Eine "Kapitulation" vor den Forderungen der Hamas wäre für Israel eine "schreckliche Niederlage", sagte Netanjahu. Ein Vertreter der radikalislamischen Palästinenserorganisation hatte zuvor erklärt, die Hamas werde bei den Verhandlungen über eine Feuerpause im Gazastreifen und eine Freilassung israelischer Geiseln "unter keinen Umständen einem Abkommen zustimmen, das nicht ausdrücklich eine Beendigung des Krieges vorsieht".
In Tel Aviv demonstrierten am Samstagabend erneut tausende Menschen für die Freilassung der Geiseln.
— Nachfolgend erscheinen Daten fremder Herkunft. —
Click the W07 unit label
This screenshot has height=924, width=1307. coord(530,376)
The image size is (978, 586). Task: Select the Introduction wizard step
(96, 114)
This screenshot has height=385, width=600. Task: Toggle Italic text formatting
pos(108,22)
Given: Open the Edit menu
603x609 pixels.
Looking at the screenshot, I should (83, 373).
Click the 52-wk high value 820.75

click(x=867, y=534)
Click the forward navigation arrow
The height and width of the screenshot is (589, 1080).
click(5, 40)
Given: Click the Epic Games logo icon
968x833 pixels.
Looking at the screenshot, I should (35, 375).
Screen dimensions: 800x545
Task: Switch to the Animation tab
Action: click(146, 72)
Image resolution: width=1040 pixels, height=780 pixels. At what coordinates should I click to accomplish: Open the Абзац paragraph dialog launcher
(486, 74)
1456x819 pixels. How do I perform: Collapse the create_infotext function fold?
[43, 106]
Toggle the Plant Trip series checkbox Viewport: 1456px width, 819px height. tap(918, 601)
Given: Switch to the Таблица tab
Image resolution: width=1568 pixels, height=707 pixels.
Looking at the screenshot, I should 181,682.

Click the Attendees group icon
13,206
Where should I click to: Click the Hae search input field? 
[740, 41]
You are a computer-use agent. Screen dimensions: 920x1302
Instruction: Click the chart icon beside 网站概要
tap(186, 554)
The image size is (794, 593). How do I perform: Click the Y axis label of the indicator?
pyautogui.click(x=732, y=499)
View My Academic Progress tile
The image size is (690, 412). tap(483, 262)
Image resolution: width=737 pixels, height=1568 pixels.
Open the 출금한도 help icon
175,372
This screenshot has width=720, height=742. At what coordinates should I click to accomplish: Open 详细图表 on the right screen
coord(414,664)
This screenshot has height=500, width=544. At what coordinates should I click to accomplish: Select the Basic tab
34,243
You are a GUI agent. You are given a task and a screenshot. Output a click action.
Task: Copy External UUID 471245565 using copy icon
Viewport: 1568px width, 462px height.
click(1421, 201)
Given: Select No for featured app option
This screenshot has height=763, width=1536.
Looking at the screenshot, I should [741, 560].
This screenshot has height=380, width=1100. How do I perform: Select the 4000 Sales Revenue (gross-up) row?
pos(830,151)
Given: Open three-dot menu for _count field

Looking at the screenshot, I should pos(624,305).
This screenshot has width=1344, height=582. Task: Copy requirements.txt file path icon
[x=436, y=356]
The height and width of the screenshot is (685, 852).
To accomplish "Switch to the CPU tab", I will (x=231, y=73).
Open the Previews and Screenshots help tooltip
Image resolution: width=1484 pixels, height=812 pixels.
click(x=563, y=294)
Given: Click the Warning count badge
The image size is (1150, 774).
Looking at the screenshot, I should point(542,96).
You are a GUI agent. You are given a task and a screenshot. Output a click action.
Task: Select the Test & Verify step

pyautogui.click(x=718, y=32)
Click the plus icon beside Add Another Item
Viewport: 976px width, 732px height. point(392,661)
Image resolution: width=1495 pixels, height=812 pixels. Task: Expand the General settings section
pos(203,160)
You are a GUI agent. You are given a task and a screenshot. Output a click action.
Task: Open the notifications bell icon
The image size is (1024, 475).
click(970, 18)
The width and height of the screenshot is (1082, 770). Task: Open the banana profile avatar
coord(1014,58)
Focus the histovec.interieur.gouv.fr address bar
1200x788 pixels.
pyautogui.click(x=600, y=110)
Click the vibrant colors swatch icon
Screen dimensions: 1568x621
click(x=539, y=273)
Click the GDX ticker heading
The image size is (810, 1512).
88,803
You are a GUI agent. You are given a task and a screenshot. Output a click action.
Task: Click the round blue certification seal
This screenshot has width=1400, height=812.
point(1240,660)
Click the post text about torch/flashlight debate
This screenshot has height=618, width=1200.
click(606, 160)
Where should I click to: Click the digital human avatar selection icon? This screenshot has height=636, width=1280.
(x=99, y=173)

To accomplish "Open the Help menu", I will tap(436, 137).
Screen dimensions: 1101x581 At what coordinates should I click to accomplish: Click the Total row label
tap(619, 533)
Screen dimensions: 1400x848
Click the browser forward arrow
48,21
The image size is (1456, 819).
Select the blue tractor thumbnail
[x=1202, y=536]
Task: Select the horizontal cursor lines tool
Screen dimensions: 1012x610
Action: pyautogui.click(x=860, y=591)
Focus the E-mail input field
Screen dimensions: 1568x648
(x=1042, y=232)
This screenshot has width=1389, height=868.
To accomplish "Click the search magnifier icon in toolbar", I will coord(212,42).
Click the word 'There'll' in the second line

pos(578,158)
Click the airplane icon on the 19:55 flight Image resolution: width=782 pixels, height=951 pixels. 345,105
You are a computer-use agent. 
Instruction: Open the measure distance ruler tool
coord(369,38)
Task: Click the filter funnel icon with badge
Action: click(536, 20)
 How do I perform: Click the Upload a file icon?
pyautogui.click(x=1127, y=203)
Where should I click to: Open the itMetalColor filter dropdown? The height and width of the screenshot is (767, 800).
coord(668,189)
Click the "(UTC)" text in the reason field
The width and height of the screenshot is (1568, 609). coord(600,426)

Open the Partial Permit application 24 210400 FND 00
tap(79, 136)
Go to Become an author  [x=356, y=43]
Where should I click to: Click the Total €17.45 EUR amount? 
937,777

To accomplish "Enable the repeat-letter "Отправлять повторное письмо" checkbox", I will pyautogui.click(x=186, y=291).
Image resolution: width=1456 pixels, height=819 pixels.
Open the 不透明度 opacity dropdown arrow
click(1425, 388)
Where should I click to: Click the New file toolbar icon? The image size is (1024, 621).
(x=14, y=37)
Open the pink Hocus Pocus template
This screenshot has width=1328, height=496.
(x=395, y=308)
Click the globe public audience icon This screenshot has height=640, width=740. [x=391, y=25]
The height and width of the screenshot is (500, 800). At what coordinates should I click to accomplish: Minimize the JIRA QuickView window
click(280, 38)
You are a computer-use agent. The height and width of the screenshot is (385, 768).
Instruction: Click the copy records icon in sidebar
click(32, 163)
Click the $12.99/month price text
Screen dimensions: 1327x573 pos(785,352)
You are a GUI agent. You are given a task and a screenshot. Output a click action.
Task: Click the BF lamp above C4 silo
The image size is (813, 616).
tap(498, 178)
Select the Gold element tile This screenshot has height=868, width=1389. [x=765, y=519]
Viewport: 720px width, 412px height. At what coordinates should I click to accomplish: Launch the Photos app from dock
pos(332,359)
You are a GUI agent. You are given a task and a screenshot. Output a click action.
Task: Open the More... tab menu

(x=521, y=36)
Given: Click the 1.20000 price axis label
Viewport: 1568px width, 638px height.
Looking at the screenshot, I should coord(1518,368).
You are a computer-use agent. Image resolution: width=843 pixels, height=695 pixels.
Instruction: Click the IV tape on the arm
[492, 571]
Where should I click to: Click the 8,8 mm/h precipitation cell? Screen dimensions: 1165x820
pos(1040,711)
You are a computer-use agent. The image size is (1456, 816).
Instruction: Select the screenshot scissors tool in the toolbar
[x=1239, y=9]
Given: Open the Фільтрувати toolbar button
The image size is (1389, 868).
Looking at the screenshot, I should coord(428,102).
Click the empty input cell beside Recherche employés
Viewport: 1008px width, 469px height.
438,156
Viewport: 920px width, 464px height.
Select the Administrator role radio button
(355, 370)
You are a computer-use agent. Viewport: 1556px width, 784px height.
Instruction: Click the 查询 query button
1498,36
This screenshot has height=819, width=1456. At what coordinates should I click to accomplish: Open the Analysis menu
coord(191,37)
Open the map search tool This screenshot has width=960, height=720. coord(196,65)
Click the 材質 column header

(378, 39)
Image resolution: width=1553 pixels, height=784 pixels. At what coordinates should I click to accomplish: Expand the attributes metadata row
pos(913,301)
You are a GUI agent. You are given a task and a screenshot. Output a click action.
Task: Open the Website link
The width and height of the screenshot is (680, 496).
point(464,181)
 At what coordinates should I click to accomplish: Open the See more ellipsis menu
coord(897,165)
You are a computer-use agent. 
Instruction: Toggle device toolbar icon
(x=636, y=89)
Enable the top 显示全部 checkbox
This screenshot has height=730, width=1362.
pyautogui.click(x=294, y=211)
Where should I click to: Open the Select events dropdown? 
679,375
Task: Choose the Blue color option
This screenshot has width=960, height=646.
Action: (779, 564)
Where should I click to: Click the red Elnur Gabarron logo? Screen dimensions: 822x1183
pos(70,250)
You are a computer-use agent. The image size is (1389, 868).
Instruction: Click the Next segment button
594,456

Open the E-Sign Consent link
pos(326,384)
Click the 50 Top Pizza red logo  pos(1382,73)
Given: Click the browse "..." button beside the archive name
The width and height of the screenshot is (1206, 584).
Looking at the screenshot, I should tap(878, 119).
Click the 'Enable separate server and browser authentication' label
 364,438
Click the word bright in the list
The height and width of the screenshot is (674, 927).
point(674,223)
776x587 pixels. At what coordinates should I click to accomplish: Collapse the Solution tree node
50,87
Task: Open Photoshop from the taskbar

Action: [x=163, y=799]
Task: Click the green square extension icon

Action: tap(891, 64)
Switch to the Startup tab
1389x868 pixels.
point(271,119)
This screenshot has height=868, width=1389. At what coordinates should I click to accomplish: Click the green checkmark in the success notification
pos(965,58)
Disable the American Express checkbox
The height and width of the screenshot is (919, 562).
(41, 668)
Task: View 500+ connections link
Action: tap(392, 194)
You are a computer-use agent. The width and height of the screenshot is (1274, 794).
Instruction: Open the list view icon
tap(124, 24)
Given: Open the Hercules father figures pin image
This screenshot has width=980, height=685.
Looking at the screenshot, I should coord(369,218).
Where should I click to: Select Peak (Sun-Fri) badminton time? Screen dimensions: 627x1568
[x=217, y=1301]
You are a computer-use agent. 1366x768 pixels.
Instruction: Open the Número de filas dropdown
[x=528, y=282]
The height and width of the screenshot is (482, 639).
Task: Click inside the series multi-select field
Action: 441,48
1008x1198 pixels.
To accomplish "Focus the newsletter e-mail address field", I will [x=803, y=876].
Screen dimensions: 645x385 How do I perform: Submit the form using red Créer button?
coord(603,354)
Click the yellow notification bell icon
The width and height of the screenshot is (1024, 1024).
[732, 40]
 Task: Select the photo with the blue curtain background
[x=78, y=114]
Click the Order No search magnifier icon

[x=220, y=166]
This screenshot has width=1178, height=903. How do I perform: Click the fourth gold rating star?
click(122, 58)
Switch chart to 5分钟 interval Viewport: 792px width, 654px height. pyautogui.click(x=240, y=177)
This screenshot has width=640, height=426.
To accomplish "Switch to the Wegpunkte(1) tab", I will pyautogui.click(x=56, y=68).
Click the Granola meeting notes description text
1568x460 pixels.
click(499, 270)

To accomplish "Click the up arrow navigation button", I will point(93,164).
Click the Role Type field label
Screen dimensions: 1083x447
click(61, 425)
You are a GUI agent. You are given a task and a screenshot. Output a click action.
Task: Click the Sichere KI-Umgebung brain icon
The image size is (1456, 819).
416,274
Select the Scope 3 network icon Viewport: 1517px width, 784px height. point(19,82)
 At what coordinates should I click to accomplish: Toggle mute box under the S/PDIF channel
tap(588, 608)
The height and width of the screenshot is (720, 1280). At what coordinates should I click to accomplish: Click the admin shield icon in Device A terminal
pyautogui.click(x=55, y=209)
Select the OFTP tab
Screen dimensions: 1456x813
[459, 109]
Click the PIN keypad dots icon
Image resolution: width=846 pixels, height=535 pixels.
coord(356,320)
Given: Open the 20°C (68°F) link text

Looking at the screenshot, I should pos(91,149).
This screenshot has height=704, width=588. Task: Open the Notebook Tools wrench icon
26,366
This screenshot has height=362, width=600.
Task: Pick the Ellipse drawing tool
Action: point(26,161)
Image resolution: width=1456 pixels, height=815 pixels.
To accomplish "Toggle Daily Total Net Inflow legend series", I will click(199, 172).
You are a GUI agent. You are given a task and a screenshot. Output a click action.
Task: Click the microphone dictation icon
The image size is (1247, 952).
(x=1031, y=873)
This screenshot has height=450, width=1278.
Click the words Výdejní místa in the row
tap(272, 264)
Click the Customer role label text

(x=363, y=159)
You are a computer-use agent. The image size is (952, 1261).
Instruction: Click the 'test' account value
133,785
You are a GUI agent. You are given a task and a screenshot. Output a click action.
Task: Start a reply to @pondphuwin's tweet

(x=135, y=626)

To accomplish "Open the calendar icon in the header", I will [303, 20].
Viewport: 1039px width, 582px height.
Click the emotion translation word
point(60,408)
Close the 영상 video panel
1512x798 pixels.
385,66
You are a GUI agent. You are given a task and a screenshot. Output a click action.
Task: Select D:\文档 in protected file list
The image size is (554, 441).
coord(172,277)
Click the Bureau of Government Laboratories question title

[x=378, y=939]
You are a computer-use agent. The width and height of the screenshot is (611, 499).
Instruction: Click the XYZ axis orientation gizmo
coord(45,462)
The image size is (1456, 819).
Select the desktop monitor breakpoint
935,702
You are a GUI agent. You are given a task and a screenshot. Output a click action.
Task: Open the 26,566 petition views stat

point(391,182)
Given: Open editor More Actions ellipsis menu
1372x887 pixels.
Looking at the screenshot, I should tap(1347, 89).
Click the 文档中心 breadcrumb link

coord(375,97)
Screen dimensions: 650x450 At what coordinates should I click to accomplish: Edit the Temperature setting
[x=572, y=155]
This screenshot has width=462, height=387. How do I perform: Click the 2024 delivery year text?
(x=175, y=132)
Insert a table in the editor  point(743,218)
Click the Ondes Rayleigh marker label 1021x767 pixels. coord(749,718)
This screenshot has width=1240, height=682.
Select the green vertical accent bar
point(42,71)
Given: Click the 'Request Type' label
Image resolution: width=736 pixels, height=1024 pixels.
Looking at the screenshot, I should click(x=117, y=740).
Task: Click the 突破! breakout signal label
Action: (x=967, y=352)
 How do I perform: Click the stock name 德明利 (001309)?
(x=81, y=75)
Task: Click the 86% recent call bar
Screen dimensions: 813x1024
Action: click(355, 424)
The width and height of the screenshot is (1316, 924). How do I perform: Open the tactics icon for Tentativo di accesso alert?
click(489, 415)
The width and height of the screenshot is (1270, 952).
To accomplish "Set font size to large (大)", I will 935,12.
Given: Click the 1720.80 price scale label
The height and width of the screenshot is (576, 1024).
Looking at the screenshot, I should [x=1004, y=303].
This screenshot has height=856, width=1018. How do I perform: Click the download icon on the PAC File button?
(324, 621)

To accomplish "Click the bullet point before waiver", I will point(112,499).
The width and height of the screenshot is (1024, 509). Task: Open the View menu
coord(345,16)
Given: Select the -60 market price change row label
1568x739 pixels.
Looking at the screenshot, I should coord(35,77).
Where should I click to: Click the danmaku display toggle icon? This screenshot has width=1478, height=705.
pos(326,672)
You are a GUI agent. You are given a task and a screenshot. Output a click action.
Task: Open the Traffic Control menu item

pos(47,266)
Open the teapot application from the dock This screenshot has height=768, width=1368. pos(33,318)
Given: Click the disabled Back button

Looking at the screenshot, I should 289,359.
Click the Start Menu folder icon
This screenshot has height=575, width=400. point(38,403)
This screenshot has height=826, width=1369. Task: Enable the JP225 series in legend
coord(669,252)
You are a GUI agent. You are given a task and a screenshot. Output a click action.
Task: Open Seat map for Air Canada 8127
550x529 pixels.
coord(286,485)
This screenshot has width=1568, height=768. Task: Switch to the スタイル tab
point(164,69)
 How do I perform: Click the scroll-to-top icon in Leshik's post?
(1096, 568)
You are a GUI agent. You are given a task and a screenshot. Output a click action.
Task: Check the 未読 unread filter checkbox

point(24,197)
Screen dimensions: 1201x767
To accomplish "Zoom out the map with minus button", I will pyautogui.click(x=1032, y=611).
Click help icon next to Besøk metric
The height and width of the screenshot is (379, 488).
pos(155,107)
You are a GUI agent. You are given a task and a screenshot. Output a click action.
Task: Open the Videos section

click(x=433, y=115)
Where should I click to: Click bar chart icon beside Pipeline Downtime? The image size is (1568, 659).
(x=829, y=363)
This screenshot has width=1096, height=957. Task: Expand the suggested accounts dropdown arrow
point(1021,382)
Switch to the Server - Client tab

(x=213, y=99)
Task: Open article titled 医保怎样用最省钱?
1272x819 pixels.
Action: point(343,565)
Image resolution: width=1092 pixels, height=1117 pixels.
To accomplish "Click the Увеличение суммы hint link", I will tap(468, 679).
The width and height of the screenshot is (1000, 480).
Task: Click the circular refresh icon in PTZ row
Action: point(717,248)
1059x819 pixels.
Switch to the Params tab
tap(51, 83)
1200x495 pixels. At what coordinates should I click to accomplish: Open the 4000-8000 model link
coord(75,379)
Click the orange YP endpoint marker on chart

Am Sonntag wandte sich das Forum der Geisel-Familien in einer Erklärung direkt an Netanjahu: "Die Geschichte wird es Ihnen nicht verzeihen, wenn Sie diese Chance verpassen", die Geiseln nach Hause zu bringen, schrieben die Familien mit Blick auf die Verhandlungen in Kairo.
Der Hamas-Vertreter warf Netanjahu vor, er wolle aus "persönlichem Kalkül" ein Abkommen verhindern. Die Hamas sei an einer Einigung interessiert, aber "nicht um jeden Preis". Falls kein Abkommen zustande komme, trage Israel die "volle Verantwortung dafür".
US-Außenminister Antony Blinken hatte dagegen am Freitagabend die Hamas als einziges Hindernis für eine Feuerpause bezeichnet. "Das einzige, was zwischen den Menschen in Gaza und einer Feuerpause steht, ist die Hamas", sagte er.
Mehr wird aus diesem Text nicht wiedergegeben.